Covid-19 : des bienfaits pour l’environnement

La pandémie du Coronavirus a obligé les pays à opérer un mode de vie obligeant les populations à se confiner pour briser la chaîne de contamination. Cela a pour conséquences la baisse des activités et la mobilité humaine. Du coup, c’est l’environnement qui en tire profit en ce sens qu’il se retrouve moins pollué.

Il n’est pas de trop d’affirmer que les changements climatiques, les émissions de gaz à effet de serre et la pollution de l’environnement de façon générale sont le fait des activités des hommes. La littérature et les recherches scientifiques abondent dans ce sens. Depuis l’apparition du Coronavirus, notre cadre de vie connaît une baisse d’émission du gaz à effet de serre.

Cette chute de pollution est liée à la réduction drastique des activités humaines. Pour rappel, c’est l’hypermobilité humaine qui est à la base de la pandémie du coronavirus. Le confinement décidé par les différents pays frappés par le COVID-19 afin de casser la chaîne de contamination permet d’établir des parallèles entre maladie et la crise climatique. Le COVID-19 a donné un coup de frein à la mobilité des citoyens dans les grandes villes du monde. La baisse actuelle du trafic aérien et celui du transport terrestre ont contribué à améliorer un tant soit peu, la qualité de l’air. En attendant des résultats d’études scientifiques, l’on peut s’inscrire dans la tendance d’une baisse des émissions de gaz à effet de serre suite à la réduction des productions industrielles. Dans le même ordre d’idées, la fermeture des marchés à Ouagadougou par exemple (quoique pénible pour les commerçants) a contribué à réduire la pollution du cadre de vie, quand on sait que les jours de marché sont des occasions de production de déchets en grande quantité.

La pollution de l’atmosphère amoindrie

Faute de politiques suffisantes pour préserver l’environnement marqué par le fonctionnement économique de nos sociétés polluantes, la maladie à COVID-19 vient montrer si besoin en est, qu’il est possible d’amoindrir la pollution de l’atmosphère. Elle nous présente une situation à effets bénéfiques comme entre autres, les émissions de gaz à effet de serre et la pollution de l’air qui diminuent. Cependant, ce conditionnement a un coût que l’humanité ne peut supporter qu’en période où le Coronavirus sévit. Certes, le COVID-19 oblige à adopter un type de comportement auquel l’humanité n’est pas habituée, mais, le fait qu’elle permet d’empêcher la contamination, l’environnement en tire quelques avantages. Toutefois, ces mesures temporaires ne peuvent pas constituer une réponse durable au défi du changement climatique. Cette crise sanitaire doit nous amener à réfléchir à notre mode de vie et partant, l’occasion de mettre en place des plans de relance des projets et programmes liés à la préservation de l’environnement. Ainsi, il est possible d’intervenir de manière drastique dans l’économie pour faire face à des menaces qui pèsent sur la collectivité tout entière, de changer les règles, de prendre des décisions qui semblaient improbables et qui deviennent finalement inévitables.
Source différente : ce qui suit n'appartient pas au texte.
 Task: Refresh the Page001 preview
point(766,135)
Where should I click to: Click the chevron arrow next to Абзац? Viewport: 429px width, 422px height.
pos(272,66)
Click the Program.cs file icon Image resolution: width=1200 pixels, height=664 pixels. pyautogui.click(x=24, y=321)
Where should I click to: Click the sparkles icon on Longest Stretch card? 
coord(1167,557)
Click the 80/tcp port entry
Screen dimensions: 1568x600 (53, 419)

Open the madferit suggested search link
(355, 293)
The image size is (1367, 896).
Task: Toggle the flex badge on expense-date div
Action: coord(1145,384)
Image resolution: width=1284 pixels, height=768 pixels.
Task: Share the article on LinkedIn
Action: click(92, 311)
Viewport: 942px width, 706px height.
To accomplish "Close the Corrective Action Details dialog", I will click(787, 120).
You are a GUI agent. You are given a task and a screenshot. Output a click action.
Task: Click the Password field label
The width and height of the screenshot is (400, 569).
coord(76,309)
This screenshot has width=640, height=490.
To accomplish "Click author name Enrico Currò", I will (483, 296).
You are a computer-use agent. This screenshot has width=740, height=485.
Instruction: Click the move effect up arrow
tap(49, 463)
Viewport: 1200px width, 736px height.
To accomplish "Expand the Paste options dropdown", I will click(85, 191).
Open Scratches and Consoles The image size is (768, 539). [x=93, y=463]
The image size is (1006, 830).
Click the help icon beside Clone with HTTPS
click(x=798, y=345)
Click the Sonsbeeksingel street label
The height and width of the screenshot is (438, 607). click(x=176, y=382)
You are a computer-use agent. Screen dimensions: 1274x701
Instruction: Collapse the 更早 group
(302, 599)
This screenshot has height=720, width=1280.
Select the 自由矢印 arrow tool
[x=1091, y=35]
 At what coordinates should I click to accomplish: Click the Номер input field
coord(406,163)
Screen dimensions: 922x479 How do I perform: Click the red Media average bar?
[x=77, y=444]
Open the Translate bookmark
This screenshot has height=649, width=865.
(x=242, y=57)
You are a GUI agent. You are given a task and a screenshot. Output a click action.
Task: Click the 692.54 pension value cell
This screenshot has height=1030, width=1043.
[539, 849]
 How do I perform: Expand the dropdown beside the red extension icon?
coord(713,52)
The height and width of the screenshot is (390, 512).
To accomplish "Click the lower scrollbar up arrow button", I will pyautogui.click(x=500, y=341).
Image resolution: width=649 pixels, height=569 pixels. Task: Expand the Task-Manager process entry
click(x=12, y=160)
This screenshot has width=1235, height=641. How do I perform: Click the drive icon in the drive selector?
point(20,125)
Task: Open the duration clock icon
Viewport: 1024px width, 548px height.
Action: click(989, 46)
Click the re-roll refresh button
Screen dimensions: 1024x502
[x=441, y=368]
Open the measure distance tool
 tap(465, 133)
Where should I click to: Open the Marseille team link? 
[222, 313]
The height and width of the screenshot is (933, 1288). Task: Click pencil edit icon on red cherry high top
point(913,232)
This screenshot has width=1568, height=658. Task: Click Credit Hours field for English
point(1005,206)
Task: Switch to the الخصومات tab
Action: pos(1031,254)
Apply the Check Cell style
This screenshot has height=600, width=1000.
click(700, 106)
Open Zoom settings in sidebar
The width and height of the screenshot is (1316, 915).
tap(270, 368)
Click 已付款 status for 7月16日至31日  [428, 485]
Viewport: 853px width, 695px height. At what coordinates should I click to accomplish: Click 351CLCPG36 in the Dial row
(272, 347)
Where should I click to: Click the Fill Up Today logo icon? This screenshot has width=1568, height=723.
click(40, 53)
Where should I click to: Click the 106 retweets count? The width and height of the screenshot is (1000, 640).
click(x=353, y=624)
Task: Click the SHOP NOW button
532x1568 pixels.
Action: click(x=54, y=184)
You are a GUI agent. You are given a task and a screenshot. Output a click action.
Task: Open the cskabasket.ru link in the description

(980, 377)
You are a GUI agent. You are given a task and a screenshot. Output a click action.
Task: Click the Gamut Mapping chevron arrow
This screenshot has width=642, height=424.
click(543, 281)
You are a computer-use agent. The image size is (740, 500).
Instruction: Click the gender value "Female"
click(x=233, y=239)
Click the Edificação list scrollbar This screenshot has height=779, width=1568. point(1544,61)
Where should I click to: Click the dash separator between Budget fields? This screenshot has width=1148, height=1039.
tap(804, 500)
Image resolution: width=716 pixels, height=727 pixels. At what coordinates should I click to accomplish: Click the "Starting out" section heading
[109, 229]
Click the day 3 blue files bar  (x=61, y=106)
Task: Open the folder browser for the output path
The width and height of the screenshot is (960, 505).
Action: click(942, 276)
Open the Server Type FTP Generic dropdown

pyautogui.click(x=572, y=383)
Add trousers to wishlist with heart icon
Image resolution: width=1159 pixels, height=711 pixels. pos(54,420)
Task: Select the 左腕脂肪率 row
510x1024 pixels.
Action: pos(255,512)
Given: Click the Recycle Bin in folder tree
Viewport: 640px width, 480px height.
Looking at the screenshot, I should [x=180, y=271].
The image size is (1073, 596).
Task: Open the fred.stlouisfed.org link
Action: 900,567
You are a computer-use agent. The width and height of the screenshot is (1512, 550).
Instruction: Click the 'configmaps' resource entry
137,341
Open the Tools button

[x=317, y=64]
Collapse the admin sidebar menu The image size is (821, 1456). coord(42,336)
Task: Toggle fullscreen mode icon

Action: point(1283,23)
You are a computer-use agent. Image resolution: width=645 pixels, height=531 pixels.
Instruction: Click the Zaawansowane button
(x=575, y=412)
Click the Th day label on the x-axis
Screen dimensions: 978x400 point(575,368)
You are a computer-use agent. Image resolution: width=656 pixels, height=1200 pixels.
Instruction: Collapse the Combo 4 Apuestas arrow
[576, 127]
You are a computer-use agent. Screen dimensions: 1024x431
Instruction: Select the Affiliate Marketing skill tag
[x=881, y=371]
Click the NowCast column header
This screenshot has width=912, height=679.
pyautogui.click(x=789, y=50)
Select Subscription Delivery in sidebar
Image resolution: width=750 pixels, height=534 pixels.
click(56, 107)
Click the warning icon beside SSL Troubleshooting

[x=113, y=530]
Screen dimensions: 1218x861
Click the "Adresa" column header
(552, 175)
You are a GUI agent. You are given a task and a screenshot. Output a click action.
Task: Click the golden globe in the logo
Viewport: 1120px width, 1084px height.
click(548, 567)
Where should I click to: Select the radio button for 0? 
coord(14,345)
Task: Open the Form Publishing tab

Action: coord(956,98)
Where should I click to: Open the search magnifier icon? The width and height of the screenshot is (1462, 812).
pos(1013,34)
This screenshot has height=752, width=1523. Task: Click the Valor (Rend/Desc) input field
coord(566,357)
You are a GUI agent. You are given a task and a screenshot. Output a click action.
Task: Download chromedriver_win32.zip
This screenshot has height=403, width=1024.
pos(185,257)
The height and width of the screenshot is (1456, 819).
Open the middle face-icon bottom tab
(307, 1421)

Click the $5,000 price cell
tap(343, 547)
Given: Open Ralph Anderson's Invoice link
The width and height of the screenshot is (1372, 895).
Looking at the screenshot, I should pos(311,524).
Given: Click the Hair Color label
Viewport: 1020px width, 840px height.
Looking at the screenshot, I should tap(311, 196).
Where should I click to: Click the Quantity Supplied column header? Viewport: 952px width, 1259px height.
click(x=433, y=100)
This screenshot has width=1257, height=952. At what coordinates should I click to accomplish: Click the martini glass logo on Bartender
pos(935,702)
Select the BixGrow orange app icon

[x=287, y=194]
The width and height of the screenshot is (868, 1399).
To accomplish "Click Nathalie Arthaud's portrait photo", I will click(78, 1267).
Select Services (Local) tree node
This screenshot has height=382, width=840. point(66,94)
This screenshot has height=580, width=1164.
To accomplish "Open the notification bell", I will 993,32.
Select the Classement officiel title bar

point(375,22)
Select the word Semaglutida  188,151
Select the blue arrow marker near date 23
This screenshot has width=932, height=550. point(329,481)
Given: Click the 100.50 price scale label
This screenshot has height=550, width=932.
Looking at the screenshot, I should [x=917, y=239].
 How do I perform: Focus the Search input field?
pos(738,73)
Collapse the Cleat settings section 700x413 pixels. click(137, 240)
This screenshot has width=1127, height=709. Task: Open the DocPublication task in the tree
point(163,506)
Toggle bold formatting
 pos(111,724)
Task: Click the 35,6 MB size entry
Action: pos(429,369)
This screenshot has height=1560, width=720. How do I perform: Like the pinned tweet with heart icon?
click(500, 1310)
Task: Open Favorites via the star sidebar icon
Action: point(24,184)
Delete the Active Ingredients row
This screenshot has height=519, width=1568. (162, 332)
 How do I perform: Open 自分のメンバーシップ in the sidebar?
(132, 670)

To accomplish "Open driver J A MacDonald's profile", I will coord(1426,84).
Selon Bob Hunter, un des fondateurs de Greenpeace, nous sommes dans un moment où « les grands changements semblent impossibles au début et inévitables à la fin ». Pour lui, cette pandémie aura eu au moins la vertu de déplacer les bornes du réalisme dans l’espace public et dans la décision politique. Et d’insister que c’est une opportunité d’adapter notre modèle à l’urgence climatique. Sans quoi, nous ne ferons que subir les fléaux les uns après les autres. En attendant, pour éviter la contamination, évitons de se moucher, de cracher et d’éternuer à l’air libre. Ce minimum de comportements pollue moins notre cadre de vie.